═════ PROVIDED TEXT

ECONOMYNEXT – Sri Lanka’s state-run Ceylon Petroleum Corporation has made profits of 120.3 billion rupees, helped by a 20 billion forex gain and a lower interest bill, compared to 617 billion rupees when the currency collapsed in the previous year.
In 2022, CPC posted a loss of 617.5 billion rupees, with 529.4 billion rupees coming the rupee was busted through un-anchored policy operated by macroeconomists to enforce rate cuts and a failed attempt to float the currency with a surrender rule in place.
A surrender rule involves pegging (a strong side convertibility undertaking).
Losses and Dollar Debt from Anchor Conflicts
The CPC had accumulated large volumes of debt by converting suppliers import bills taken during times of forex shortages triggered by central bank money printing to suppress rates for flexible inflation targeting/potential output targeting.
The CPC has made losses and run up large debts including in 2018, when fuel was market prices as the rupee collapsed when money was printed for flexible inflation targeting.
By end 2019 the CPC had ended up with 566 billion rupees worth of debt to state bank banks.
Read Shock revelation on how Sri Lanka’s CPC ended up with billions of dollar debt
When forex shortages are triggered by reverse repo or standing facility-backed rate cuts, CPC cannot pay for its imports by converting rupee revenues to dollars, nor can the central government repay foreign loan installments falling due by converting rupee cash flows from taxes or domestic debt.

══════════
═════ SUPPLIED INFORMATION

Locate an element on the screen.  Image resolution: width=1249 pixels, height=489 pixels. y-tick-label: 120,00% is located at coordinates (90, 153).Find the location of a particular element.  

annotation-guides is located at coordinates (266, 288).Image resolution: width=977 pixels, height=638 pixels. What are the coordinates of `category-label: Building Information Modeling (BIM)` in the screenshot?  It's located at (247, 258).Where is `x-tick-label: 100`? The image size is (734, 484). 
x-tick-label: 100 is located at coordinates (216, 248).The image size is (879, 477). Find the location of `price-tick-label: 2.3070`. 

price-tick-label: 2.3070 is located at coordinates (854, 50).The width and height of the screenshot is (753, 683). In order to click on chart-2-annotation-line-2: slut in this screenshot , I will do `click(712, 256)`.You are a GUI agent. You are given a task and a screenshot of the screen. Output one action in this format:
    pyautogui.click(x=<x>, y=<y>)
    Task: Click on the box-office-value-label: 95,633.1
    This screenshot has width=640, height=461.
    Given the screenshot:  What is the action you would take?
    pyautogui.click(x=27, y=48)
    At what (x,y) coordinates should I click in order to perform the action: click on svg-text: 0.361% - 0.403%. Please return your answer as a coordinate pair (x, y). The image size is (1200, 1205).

══════════

### WHAT TO DO
1 - Can you reproduce everything in the Ceylon Petroleum Corporation article from "ECONOMYNEXT – Sri" down to "the previous year.", word for word?
2 - Which calendar years does the Ceylon Petroleum Corporation article mention by number? List every one.

### SOLUTION LIST
1 -
ECONOMYNEXT – Sri Lanka’s state-run Ceylon Petroleum Corporation has made profits of 120.3 billion rupees, helped by a 20 billion forex gain and a lower interest bill, compared to 617 billion rupees when the currency collapsed in the previous year.

2 - 2022, 2018, 2019